[A run of records]
· · · ·
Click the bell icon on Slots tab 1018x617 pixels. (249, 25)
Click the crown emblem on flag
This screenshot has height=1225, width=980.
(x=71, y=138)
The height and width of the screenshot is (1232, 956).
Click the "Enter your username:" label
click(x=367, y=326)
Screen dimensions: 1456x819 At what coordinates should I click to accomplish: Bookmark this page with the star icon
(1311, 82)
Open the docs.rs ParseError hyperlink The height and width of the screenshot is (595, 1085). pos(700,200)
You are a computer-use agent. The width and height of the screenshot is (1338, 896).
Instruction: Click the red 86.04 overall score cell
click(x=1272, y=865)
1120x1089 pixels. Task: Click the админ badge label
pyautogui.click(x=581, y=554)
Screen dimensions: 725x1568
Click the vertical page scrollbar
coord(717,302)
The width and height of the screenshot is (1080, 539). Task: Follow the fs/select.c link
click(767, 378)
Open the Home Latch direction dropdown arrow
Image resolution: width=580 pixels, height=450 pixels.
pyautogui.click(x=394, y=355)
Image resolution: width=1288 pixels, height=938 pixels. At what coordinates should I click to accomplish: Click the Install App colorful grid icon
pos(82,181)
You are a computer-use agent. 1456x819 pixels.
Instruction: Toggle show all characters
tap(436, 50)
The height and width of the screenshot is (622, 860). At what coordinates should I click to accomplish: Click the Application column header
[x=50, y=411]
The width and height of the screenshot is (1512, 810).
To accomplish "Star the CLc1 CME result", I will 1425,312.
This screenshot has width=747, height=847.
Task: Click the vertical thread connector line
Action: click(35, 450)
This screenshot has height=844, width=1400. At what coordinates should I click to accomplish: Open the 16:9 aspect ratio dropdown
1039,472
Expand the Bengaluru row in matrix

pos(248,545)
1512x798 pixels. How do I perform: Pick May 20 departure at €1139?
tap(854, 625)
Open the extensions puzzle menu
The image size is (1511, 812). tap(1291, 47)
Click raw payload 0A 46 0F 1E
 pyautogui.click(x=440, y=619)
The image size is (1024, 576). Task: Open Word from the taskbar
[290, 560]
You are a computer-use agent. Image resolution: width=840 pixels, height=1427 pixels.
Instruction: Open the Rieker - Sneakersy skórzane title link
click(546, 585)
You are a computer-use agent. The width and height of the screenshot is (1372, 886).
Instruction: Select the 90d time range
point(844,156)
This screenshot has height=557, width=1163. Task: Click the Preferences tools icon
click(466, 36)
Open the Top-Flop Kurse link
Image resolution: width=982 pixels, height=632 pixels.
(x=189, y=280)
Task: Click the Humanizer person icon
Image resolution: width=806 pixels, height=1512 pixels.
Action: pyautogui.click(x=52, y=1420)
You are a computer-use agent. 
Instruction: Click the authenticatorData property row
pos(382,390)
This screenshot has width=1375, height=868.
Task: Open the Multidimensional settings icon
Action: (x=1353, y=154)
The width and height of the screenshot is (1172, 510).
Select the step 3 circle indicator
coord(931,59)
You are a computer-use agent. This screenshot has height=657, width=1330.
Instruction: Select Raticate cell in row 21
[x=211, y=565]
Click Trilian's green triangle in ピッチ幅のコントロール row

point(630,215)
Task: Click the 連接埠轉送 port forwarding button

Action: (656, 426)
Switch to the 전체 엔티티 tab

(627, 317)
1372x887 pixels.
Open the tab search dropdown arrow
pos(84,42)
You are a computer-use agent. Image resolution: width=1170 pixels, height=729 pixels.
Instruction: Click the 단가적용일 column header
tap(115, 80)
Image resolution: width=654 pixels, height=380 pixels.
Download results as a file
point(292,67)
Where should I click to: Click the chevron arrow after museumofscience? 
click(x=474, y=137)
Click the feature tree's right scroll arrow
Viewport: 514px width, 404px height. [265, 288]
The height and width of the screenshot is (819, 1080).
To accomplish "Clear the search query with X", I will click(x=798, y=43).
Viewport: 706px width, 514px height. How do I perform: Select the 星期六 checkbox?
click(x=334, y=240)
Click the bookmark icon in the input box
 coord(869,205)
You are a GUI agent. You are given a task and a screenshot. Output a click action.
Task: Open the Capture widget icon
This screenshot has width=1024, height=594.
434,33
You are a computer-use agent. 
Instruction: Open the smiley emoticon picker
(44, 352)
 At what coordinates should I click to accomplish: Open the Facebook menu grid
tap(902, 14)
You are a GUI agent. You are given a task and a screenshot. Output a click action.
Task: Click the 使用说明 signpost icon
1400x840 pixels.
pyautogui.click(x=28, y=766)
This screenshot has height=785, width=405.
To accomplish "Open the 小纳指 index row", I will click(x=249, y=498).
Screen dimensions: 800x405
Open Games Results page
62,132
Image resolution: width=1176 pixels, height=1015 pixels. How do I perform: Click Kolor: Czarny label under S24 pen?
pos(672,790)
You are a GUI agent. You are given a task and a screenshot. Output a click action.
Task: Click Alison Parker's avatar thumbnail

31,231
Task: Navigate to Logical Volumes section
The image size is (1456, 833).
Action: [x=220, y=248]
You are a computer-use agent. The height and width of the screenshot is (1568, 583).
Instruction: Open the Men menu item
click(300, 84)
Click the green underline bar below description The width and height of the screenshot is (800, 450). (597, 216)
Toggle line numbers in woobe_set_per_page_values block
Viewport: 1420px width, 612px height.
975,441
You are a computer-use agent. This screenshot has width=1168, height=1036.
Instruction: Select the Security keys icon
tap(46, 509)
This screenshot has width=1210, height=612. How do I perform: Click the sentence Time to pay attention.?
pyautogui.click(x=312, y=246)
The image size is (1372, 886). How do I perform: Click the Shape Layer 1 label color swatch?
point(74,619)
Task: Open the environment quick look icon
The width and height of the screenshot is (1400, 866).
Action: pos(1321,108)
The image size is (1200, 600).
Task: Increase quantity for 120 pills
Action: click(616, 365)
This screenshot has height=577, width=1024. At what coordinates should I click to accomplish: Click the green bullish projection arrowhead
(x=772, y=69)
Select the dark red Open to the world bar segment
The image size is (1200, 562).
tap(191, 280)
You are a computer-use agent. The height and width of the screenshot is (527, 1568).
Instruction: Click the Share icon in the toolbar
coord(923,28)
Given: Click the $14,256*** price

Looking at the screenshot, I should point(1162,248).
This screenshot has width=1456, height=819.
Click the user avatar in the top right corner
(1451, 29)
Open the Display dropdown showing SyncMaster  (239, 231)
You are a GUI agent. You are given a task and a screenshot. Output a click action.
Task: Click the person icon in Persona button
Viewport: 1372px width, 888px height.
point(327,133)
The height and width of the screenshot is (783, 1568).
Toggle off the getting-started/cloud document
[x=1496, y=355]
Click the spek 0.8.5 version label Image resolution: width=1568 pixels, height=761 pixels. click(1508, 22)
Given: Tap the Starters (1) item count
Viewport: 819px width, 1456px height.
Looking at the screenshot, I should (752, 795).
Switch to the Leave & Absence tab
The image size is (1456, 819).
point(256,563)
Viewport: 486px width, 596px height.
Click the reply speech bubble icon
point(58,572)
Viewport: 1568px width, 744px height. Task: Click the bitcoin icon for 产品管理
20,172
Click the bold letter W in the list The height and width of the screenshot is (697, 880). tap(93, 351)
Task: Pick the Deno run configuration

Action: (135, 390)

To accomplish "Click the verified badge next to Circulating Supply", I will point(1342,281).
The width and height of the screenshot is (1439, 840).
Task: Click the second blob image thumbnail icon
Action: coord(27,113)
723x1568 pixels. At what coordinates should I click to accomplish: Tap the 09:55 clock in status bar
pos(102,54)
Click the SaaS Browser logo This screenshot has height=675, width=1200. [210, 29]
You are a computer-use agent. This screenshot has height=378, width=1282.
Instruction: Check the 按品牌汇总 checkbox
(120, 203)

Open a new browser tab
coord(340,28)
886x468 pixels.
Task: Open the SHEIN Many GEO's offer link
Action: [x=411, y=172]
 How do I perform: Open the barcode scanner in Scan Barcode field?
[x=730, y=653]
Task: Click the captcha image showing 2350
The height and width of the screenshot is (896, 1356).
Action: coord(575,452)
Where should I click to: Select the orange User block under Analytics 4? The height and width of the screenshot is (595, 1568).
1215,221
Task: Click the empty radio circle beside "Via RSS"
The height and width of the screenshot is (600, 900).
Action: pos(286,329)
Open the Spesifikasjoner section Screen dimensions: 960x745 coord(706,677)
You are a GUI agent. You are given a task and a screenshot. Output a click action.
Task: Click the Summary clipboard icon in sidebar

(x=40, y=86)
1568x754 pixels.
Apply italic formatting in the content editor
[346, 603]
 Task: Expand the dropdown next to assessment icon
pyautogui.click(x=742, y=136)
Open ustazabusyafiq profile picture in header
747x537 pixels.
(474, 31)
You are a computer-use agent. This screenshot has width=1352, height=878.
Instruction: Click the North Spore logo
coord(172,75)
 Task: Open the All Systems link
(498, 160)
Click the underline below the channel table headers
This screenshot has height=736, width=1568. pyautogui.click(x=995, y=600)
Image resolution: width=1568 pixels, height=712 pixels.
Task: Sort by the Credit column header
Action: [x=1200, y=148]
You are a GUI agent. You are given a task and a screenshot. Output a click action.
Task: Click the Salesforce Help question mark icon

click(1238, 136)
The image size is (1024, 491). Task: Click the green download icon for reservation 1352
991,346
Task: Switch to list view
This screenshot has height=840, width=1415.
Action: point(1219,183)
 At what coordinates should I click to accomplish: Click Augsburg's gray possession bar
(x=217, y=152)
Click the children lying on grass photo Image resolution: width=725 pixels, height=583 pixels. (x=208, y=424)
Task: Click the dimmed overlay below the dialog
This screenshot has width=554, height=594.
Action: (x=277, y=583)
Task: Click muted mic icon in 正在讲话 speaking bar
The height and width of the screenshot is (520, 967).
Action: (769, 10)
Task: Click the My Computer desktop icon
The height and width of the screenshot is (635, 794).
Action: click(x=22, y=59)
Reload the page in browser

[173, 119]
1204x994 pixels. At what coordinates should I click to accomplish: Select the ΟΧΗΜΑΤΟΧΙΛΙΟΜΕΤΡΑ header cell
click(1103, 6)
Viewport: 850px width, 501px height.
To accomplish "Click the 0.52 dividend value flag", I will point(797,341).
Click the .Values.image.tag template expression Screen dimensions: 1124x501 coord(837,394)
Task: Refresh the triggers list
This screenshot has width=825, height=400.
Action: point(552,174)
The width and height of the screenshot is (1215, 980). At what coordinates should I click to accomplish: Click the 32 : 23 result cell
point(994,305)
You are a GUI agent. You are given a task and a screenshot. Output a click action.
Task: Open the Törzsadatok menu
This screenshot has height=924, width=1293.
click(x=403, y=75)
· · · ·
**Task goal**: Please turn the part of the material that opens with the line containing "Image resolution: width=654" and closes with the line containing "Viewport: 514px width, 404px" into a numbered list, leaving out any blank lines.

**Reply to the task**:
1. Image resolution: width=654 pixels, height=380 pixels.
2. Download results as a file
3. point(292,67)
4. Where should I click to: Click the chevron arrow after museumofscience? 
5. click(x=474, y=137)
6. Click the feature tree's right scroll arrow
7. Viewport: 514px width, 404px height. [265, 288]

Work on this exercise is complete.